Esta visita a la capital suponía un adiós que prometía emoción, encuentros interiores y un enfrentamiento claro y directo con uno mismo. Eso es lo que ofrece Dentro de la luz (13) y su correspondiente espectáculo escénico, Cénit, el cual los catalanes venían a presentar, una ocasión única para la introspección carnal más reflexiva y valiente.


Hablo en condicional porque varios hechos truncaron lo que debiera haber sido la presentación al uso de Cénit: problemas con los proyectores, problemas físicos de algunos de sus miembros y, sobre todo, el hecho de que este concierto fuera a suponer el final de la banda como tal sobre las tablas -a excepción del futuro tributo en Apolo a su etapa B-Core primitiva-.


Esto hizo confluir lo que era un espectáculo íntimo, difícil y apasionante en su digestión -como lo es su último disco- con lo que debiera ser una celebración repaso a sus grandes canciones más conocidas. A mi juicio, la mezcla de ambas facetas salió descompensada, coja y desorientadora. No, desgraciadamente no podemos decir que fuera un concierto memorable. Lo sabemos. Lo saben.




Los temas de Cénit sonaron, curiosamente, muy bonitos y lustrosos, si bien ya es casualidad que mis dos canciones preferidas, y sin duda las de mayor calado emocional de Dentro de la Luz, fueran omitidas: "Puedo pedir" y "Si vieras". Aún así, y ciertamente jodido porque era la primera vez que escucharía esas dos letras ante mí en vivo, el resto de temas acompañados de láser, humo y juegos de luces otorgaron cierta aura de réquiem purificador.

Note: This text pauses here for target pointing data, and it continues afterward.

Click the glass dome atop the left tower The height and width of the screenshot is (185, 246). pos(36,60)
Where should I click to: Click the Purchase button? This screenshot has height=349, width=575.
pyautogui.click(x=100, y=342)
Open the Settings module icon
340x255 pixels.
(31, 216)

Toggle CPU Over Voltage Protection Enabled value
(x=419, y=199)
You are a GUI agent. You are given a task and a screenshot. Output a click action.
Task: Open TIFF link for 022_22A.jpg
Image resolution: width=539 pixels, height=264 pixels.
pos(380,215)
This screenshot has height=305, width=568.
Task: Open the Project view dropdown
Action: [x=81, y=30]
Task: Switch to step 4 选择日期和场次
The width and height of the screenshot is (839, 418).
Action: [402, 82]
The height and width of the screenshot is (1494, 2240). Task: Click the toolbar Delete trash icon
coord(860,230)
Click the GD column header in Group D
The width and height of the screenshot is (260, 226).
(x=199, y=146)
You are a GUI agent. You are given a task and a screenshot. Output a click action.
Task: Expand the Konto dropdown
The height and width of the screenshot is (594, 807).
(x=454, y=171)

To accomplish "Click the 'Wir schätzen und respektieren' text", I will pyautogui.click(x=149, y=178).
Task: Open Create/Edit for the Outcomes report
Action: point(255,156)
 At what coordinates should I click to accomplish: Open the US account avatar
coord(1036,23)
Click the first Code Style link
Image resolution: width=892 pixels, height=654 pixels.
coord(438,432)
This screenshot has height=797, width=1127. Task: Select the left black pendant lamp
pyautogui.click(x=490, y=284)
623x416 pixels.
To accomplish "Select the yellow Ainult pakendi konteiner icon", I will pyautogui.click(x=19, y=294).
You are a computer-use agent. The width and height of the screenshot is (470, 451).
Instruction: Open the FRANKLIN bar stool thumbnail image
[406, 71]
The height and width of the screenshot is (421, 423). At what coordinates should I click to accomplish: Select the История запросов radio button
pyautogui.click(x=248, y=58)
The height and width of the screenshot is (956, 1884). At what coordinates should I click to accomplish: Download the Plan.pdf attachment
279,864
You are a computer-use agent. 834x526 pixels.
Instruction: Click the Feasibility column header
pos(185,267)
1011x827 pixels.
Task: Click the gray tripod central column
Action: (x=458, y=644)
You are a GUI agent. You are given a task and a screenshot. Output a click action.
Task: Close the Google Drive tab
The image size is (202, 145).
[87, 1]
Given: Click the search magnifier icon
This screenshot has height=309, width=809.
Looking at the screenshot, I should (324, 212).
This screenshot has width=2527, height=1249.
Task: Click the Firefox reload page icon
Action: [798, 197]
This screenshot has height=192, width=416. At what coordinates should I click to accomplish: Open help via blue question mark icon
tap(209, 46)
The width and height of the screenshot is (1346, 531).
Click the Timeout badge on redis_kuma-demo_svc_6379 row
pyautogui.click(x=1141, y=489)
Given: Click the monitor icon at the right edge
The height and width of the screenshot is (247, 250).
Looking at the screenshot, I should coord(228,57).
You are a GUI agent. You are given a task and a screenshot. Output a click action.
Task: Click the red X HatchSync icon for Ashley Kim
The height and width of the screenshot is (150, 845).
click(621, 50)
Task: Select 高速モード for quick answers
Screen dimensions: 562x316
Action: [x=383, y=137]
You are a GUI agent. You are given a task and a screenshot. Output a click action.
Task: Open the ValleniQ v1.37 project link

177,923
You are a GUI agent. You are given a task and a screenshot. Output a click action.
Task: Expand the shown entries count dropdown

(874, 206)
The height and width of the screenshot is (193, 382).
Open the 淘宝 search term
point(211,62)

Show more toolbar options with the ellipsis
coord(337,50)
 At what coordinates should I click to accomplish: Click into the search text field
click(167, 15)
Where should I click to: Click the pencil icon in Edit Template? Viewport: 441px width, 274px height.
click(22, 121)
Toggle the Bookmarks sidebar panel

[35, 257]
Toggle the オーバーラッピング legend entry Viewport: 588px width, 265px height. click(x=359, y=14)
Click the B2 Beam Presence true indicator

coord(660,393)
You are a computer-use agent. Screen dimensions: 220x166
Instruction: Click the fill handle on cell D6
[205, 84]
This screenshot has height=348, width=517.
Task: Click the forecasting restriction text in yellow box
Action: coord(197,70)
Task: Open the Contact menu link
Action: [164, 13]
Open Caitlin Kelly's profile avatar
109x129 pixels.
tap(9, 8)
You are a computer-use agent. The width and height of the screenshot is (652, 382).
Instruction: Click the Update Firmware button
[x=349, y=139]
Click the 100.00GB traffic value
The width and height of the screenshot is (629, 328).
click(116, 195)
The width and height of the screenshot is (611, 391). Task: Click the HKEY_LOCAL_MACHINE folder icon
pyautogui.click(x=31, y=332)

No tan bien paradas salieron las canciones repaso a su carrera desde ese punto de inflexión, a la larga revelador e imprescindible, que fue su disco homónimo publicado en 2004. En parte, esto fue debido a una frialdad y a un distanciamiento palpables entre los miembros de la banda, pese a lo conmovidos que estaban cada uno de ellos individualmente. Hay que reconocerlo: Standstill parecían una banda herida de muerte en cuanto a química entre sus miembros y las continuas arengas a pasarlo bien, cantar y bailar de Enric no hacían otra cosa que acrecentar una atmósfera turbia.


Pero, por encima, estaban sus canciones y su recuerdo. Y su indispensable presencia en mi vida, algo que tuvieron, tienen y tendrán dentro de mi corazón; algo que me ha permitido explicar lo que es sentirse parte de su comunidad emocional universalmente presentada en ese retablo de la lucha cotidiana de un ciudadano cualquiera que es Vivalaguerra (06) y su inmortal gira, haber padecido y superado grandes baches personales a través de obras tan indiscutiblemente personales y arriesgadas como Adelante Bonaparte (10) y poder contar lo que suponen para mí, e, incluso, poder preguntar a su principal compositor lo que suponen para él a través de entrevistas.


Esos pequeños acercamientos a su mundo, y tener la suerte de deshojarlos bajo mi prisma para los demás, es un pequeño privilegio, quizá algo mundano, pero que me llevaré a la tumba, lo mismo que me llevaré sus caras despidiéndose de un público entregado y suplicante por que volvieran tras dos bises indicando que "les echaban" literalmente de la sala mientras todos gritábamos desde abajo "Sí se puede" antes de que los dueños de la sala pusieran música de ambiente y se plegaran instrumentos y montajes. Puro espíritu de los tiempos.


No, no diré las canciones que sonaron mal, desangeladas o fuera de contexto. No lo merezco recordar, no lo merezco expresar y no lo merece una banda que me dio tanto. Prefiero quedarme con la fuerza infinita que siempre transmitió en directo "La mirada de los mil metros", el angustioso cántico de "Feliz en tu día", la celebración inmortal -y tan doliente en un día como ayer- de "1,2,3, Sol" o la recurrida y extrañamente bella "Cuando".


Y sí, a medio gas, deshilachados y con la herida abierta demostraron que el hueco dejado por la coherencia, la fe en un proyecto y la valentía del que cree en el valor de lo que hace es de un tamaño descomunal, más en estos tiempos; un auténtico agujero negro al que da pavor mirar. Hoy, más que nunca, también somos, fundamentalmente, aquello que perdemos.

Standstill presentando en C33 su disco VivaLaGuerra. 
Posiblemente, el momento más álgido de la banda.